I could spend forever trying to work out exactly what's going on in FLCL, or even just trying to explain my own interpretations. There are more layers to this show than it has any right to have, although the broad strokes are fairly straightforward. I think.
Underneath the slapstick, fanservice and toilet humour, there's a fairly serious story about growing up. The main character, Naota, is trying to figure out how he fits into all the relationships he's been taking for granted in the vacuum left by his older brother's departure. Hell, there's an entire thesis to be written just about the interactions between Naota and his older brother's ex-girlfriend.
Or about Haruko, and why she treats Naota the way she does. The audience gets the distinct impression that she's just using him to get what she wants, but the way she goes about it seems awfully personal. Although when she finally does get what she wants, she's literally trampling him.
In addition to the half dozen metaphors the show has for maturity, it's also elbows deep in pop culture references, parody and has little regard for the fourth wall. It'll switch between seriousness, all-out action, emotional earnestness and really stupid humour at breakneck pace, and as a result does feel kind of fractured.
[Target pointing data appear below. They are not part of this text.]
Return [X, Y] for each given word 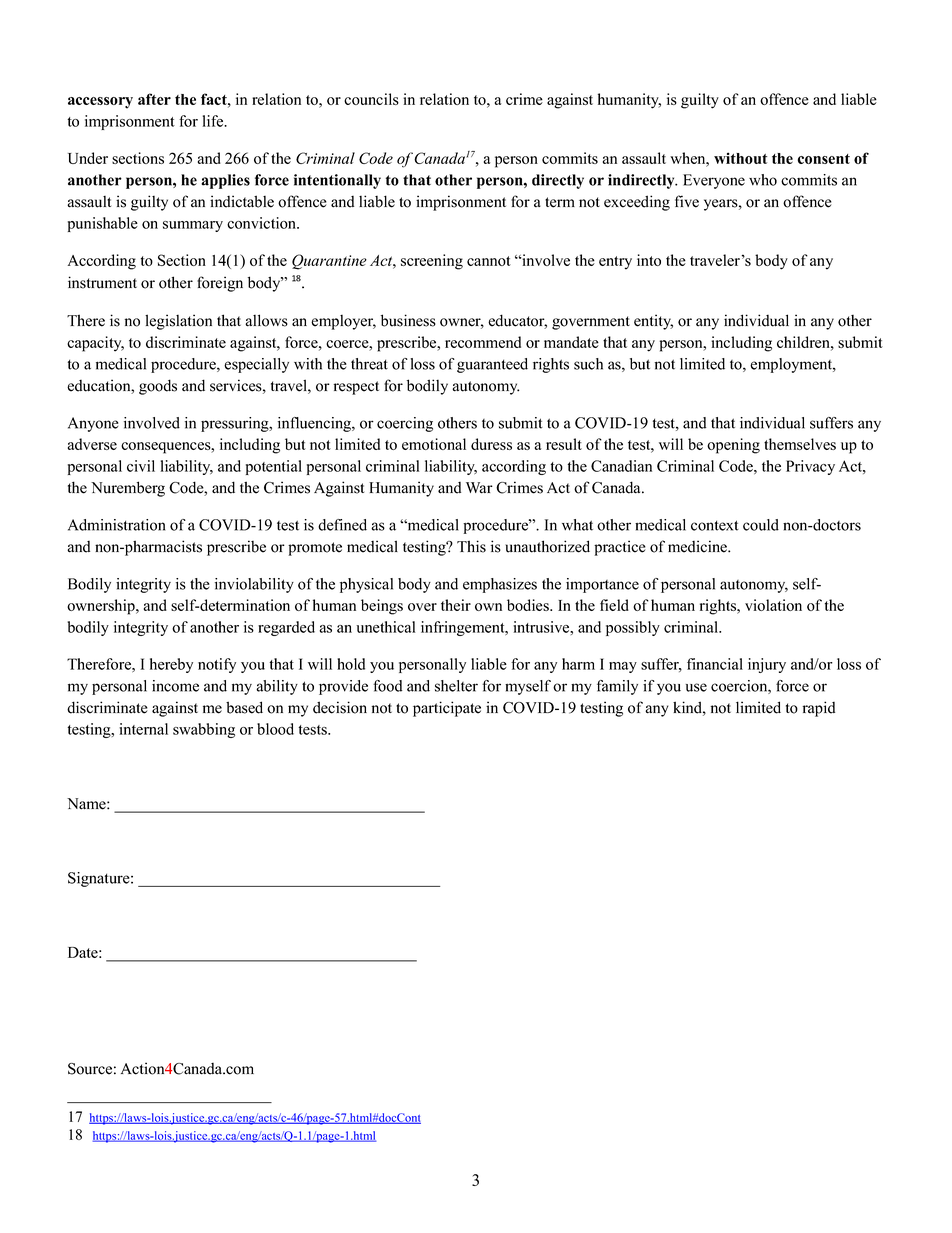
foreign [220, 284]
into [649, 260]
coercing [405, 424]
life [214, 121]
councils [371, 99]
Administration [116, 525]
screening [432, 262]
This [471, 546]
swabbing [204, 730]
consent [824, 159]
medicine [698, 546]
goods [158, 387]
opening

The last couple of times I've watched it, I've been a bit frustrated by the comedy elements; the subtext is much more interesting to me than the surface-level stuff. But then, that almost feels like a part of its maturity-versus-childishness setup: being an adult means accepting the sour stuff along with the sweet. I don't know if wishing for a totally serious version of FLCL is a sign of being, or just pretending to be, an adult.